What you return must match the listing word for word.

▶ _DATA PROVIDED_:
++++++++++

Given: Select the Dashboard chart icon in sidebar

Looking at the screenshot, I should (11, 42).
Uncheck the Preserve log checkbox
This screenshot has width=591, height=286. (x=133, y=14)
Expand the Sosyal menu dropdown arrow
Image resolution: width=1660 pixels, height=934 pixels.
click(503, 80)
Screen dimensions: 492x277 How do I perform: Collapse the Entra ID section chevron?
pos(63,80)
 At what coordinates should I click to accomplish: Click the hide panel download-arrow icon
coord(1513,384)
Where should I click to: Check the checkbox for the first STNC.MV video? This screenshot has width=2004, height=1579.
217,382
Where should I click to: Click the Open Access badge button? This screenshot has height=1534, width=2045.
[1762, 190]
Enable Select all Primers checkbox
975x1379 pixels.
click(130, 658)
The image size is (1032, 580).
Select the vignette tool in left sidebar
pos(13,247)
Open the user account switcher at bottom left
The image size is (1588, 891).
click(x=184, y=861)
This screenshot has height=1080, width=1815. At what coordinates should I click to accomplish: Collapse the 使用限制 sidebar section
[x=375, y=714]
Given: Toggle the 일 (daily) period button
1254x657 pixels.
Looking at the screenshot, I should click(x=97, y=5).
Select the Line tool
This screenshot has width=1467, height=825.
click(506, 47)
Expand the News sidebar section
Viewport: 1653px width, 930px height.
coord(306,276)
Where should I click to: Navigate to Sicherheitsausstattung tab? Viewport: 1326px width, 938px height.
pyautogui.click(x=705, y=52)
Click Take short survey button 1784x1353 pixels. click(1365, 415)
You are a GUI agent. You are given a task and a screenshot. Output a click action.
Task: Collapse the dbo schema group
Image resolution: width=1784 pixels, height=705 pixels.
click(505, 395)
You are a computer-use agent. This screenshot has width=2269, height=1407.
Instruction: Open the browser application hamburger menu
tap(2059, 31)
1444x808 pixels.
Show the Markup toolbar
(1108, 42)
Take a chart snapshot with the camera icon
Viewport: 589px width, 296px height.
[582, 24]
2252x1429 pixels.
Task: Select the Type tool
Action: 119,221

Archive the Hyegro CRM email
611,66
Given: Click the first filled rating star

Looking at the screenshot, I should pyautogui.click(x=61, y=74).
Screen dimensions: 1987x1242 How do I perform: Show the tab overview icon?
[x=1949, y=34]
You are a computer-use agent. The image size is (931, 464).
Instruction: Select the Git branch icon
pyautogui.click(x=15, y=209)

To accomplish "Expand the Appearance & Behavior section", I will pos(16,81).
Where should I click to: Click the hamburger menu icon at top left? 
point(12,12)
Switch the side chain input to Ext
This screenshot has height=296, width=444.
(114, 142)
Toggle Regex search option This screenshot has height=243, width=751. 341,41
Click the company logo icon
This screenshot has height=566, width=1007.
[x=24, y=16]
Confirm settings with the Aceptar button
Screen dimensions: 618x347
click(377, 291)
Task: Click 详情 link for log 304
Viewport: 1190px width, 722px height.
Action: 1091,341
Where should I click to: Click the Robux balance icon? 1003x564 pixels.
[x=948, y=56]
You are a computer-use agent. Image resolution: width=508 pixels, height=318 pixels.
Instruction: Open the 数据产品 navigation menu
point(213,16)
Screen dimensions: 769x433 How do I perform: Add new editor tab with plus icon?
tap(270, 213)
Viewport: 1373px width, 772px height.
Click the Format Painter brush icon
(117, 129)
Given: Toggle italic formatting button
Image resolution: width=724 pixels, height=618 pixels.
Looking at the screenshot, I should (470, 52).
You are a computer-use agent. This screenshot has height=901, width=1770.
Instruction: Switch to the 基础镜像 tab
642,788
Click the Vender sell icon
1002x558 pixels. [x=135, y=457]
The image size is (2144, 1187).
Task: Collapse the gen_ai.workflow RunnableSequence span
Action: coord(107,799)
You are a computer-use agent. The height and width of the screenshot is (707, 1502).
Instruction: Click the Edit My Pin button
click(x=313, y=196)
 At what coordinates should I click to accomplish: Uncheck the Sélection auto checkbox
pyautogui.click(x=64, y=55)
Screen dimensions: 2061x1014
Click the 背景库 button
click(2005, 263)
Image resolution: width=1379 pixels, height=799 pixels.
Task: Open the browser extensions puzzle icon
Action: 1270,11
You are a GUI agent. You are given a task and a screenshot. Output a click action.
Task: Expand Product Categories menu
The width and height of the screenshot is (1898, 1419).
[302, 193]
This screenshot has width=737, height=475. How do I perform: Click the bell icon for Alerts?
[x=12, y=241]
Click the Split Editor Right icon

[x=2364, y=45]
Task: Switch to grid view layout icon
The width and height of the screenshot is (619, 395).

++++++++++

▶ _RESPONSE TO THIS EXERCISE_:
Given: Select the Dashboard chart icon in sidebar

Looking at the screenshot, I should (11, 42).
Uncheck the Preserve log checkbox
This screenshot has width=591, height=286. (x=133, y=14)
Expand the Sosyal menu dropdown arrow
Image resolution: width=1660 pixels, height=934 pixels.
click(503, 80)
Screen dimensions: 492x277 How do I perform: Collapse the Entra ID section chevron?
pos(63,80)
 At what coordinates should I click to accomplish: Click the hide panel download-arrow icon
coord(1513,384)
Where should I click to: Check the checkbox for the first STNC.MV video? This screenshot has width=2004, height=1579.
217,382
Where should I click to: Click the Open Access badge button? This screenshot has height=1534, width=2045.
[1762, 190]
Enable Select all Primers checkbox
975x1379 pixels.
click(130, 658)
The image size is (1032, 580).
Select the vignette tool in left sidebar
pos(13,247)
Open the user account switcher at bottom left
The image size is (1588, 891).
click(x=184, y=861)
This screenshot has height=1080, width=1815. At what coordinates should I click to accomplish: Collapse the 使用限制 sidebar section
[x=375, y=714]
Given: Toggle the 일 (daily) period button
1254x657 pixels.
Looking at the screenshot, I should click(x=97, y=5).
Select the Line tool
This screenshot has width=1467, height=825.
click(506, 47)
Expand the News sidebar section
Viewport: 1653px width, 930px height.
coord(306,276)
Where should I click to: Navigate to Sicherheitsausstattung tab? Viewport: 1326px width, 938px height.
pyautogui.click(x=705, y=52)
Click Take short survey button 1784x1353 pixels. click(1365, 415)
You are a GUI agent. You are given a task and a screenshot. Output a click action.
Task: Collapse the dbo schema group
Image resolution: width=1784 pixels, height=705 pixels.
click(505, 395)
You are a computer-use agent. This screenshot has width=2269, height=1407.
Instruction: Open the browser application hamburger menu
tap(2059, 31)
1444x808 pixels.
Show the Markup toolbar
(1108, 42)
Take a chart snapshot with the camera icon
Viewport: 589px width, 296px height.
[582, 24]
2252x1429 pixels.
Task: Select the Type tool
Action: 119,221

Archive the Hyegro CRM email
611,66
Given: Click the first filled rating star

Looking at the screenshot, I should pyautogui.click(x=61, y=74).
Screen dimensions: 1987x1242 How do I perform: Show the tab overview icon?
[x=1949, y=34]
You are a computer-use agent. The image size is (931, 464).
Instruction: Select the Git branch icon
pyautogui.click(x=15, y=209)

To accomplish "Expand the Appearance & Behavior section", I will pos(16,81).
Where should I click to: Click the hamburger menu icon at top left? 
point(12,12)
Switch the side chain input to Ext
This screenshot has height=296, width=444.
(114, 142)
Toggle Regex search option This screenshot has height=243, width=751. 341,41
Click the company logo icon
This screenshot has height=566, width=1007.
[x=24, y=16]
Confirm settings with the Aceptar button
Screen dimensions: 618x347
click(377, 291)
Task: Click 详情 link for log 304
Viewport: 1190px width, 722px height.
Action: 1091,341
Where should I click to: Click the Robux balance icon? 1003x564 pixels.
[x=948, y=56]
You are a computer-use agent. Image resolution: width=508 pixels, height=318 pixels.
Instruction: Open the 数据产品 navigation menu
point(213,16)
Screen dimensions: 769x433 How do I perform: Add new editor tab with plus icon?
tap(270, 213)
Viewport: 1373px width, 772px height.
Click the Format Painter brush icon
(117, 129)
Given: Toggle italic formatting button
Image resolution: width=724 pixels, height=618 pixels.
Looking at the screenshot, I should (470, 52).
You are a computer-use agent. This screenshot has height=901, width=1770.
Instruction: Switch to the 基础镜像 tab
642,788
Click the Vender sell icon
1002x558 pixels. [x=135, y=457]
The image size is (2144, 1187).
Task: Collapse the gen_ai.workflow RunnableSequence span
Action: coord(107,799)
You are a computer-use agent. The height and width of the screenshot is (707, 1502).
Instruction: Click the Edit My Pin button
click(x=313, y=196)
 At what coordinates should I click to accomplish: Uncheck the Sélection auto checkbox
pyautogui.click(x=64, y=55)
Screen dimensions: 2061x1014
Click the 背景库 button
click(2005, 263)
Image resolution: width=1379 pixels, height=799 pixels.
Task: Open the browser extensions puzzle icon
Action: 1270,11
You are a GUI agent. You are given a task and a screenshot. Output a click action.
Task: Expand Product Categories menu
The width and height of the screenshot is (1898, 1419).
[302, 193]
This screenshot has width=737, height=475. How do I perform: Click the bell icon for Alerts?
[x=12, y=241]
Click the Split Editor Right icon

[x=2364, y=45]
Task: Switch to grid view layout icon
The width and height of the screenshot is (619, 395).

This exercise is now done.